Set exercise:
Render the entries below as a numbered list with blank lines omitted. Begin at the first line and stop after the line that contains "will [489, 366].".

── Supplied information

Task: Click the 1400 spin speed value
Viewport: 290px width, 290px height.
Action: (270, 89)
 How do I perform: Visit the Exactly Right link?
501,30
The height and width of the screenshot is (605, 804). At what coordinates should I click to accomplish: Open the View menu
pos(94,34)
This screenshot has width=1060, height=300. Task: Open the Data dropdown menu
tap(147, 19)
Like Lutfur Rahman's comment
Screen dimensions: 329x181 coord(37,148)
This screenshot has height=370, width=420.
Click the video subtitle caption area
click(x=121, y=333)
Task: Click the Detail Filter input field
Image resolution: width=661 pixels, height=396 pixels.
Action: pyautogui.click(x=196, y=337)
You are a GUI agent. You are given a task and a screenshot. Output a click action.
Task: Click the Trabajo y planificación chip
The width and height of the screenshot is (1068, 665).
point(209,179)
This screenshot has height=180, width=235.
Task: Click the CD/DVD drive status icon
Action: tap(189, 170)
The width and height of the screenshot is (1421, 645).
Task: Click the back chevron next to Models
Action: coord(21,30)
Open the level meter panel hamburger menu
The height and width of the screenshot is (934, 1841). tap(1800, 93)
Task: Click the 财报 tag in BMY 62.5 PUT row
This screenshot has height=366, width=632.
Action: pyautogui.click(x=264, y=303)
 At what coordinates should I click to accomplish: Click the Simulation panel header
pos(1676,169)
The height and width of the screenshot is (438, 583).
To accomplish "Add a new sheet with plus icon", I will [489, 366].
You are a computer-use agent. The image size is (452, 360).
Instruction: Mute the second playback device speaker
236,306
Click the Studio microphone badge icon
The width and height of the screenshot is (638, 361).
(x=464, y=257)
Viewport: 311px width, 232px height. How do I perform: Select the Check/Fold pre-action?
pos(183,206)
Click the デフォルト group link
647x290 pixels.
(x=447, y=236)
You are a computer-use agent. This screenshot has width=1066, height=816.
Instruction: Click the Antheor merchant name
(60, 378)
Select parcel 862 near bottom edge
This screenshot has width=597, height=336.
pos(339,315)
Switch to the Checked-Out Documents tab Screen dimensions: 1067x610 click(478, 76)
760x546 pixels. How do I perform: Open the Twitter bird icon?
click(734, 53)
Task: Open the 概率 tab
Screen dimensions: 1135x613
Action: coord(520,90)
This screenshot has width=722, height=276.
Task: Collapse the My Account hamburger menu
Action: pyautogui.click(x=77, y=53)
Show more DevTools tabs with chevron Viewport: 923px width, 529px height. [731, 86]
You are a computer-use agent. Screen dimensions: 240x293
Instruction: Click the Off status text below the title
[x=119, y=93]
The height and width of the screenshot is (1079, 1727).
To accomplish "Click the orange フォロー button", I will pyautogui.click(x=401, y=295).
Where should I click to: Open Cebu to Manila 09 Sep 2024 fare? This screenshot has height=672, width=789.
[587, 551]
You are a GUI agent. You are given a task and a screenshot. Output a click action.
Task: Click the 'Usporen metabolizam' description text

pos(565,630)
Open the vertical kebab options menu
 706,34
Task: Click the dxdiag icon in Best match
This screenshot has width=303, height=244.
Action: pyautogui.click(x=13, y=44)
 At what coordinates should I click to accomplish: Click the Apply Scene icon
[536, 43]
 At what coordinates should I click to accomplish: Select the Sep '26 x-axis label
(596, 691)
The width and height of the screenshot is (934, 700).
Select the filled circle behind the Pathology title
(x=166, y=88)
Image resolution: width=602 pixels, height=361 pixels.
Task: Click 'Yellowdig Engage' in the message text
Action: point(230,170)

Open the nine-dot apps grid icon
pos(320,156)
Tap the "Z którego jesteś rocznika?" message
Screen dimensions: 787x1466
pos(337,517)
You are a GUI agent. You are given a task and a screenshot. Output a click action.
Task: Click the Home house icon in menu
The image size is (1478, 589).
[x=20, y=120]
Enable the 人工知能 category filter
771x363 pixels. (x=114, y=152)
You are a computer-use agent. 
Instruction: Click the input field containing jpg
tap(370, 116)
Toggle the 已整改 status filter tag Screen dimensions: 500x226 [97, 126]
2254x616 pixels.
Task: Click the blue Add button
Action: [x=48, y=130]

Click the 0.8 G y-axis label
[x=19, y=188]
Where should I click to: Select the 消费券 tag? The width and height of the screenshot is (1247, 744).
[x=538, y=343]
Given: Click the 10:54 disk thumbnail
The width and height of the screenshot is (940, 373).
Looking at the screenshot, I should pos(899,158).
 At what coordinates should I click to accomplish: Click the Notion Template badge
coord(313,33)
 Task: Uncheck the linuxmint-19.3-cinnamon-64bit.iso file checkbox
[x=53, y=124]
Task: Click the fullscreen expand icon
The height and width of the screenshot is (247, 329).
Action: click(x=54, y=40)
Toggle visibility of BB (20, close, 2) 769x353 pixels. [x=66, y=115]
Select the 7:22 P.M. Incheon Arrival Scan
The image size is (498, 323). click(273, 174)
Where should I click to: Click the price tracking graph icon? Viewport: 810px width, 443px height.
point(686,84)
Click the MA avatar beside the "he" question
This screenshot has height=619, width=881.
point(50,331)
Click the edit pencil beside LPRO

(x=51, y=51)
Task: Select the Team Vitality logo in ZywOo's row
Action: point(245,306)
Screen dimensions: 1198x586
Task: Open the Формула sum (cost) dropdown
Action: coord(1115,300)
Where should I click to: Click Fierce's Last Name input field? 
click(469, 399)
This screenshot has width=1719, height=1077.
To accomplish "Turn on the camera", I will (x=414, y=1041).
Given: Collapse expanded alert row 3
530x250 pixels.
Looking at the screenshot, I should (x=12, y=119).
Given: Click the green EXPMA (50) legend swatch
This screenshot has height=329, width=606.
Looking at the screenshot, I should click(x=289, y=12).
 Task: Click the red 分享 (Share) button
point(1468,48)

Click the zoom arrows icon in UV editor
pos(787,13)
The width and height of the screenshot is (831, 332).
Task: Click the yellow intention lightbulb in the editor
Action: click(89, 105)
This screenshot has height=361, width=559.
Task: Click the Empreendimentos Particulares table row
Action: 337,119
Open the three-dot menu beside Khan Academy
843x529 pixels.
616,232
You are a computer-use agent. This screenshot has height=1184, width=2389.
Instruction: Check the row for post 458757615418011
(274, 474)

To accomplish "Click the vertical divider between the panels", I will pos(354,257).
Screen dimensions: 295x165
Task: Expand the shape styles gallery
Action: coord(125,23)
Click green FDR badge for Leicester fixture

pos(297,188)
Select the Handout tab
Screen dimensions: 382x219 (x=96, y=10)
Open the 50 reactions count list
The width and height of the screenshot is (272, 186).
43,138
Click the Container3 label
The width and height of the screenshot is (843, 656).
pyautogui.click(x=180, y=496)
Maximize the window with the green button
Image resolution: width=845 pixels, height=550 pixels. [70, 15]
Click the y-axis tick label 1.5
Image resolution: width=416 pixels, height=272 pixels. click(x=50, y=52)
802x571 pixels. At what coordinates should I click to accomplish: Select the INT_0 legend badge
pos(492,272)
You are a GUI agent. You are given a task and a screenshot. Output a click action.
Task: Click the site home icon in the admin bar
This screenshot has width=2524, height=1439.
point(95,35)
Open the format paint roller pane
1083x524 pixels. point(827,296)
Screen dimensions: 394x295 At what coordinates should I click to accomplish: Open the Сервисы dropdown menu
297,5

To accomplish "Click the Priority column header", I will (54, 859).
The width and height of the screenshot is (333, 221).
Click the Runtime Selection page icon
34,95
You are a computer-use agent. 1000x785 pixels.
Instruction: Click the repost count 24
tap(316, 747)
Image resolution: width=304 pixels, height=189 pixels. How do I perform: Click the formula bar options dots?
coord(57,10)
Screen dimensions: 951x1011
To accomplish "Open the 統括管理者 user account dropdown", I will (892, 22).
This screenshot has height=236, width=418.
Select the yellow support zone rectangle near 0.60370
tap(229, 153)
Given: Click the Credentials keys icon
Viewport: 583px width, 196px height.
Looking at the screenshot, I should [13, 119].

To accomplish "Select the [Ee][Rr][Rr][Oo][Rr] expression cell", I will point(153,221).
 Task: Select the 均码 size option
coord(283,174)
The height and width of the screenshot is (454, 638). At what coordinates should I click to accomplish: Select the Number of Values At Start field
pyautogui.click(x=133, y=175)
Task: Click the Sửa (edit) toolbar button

────

Right answer:
1. Task: Click the 1400 spin speed value
2. Viewport: 290px width, 290px height.
3. Action: (270, 89)
4.  How do I perform: Visit the Exactly Right link?
5. 501,30
6. The height and width of the screenshot is (605, 804). At what coordinates should I click to accomplish: Open the View menu
7. pos(94,34)
8. This screenshot has width=1060, height=300. Task: Open the Data dropdown menu
9. tap(147, 19)
10. Like Lutfur Rahman's comment
11. Screen dimensions: 329x181 coord(37,148)
12. This screenshot has height=370, width=420.
13. Click the video subtitle caption area
14. click(x=121, y=333)
15. Task: Click the Detail Filter input field
16. Image resolution: width=661 pixels, height=396 pixels.
17. Action: pyautogui.click(x=196, y=337)
18. You are a GUI agent. You are given a task and a screenshot. Output a click action.
19. Task: Click the Trabajo y planificación chip
20. The width and height of the screenshot is (1068, 665).
21. point(209,179)
22. This screenshot has height=180, width=235.
23. Task: Click the CD/DVD drive status icon
24. Action: tap(189, 170)
25. The width and height of the screenshot is (1421, 645).
26. Task: Click the back chevron next to Models
27. Action: coord(21,30)
28. Open the level meter panel hamburger menu
29. The height and width of the screenshot is (934, 1841). tap(1800, 93)
30. Task: Click the 财报 tag in BMY 62.5 PUT row
31. This screenshot has height=366, width=632.
32. Action: pyautogui.click(x=264, y=303)
33.  At what coordinates should I click to accomplish: Click the Simulation panel header
34. pos(1676,169)
35. The height and width of the screenshot is (438, 583).
36. To accomplish "Add a new sheet with plus icon", I will [489, 366].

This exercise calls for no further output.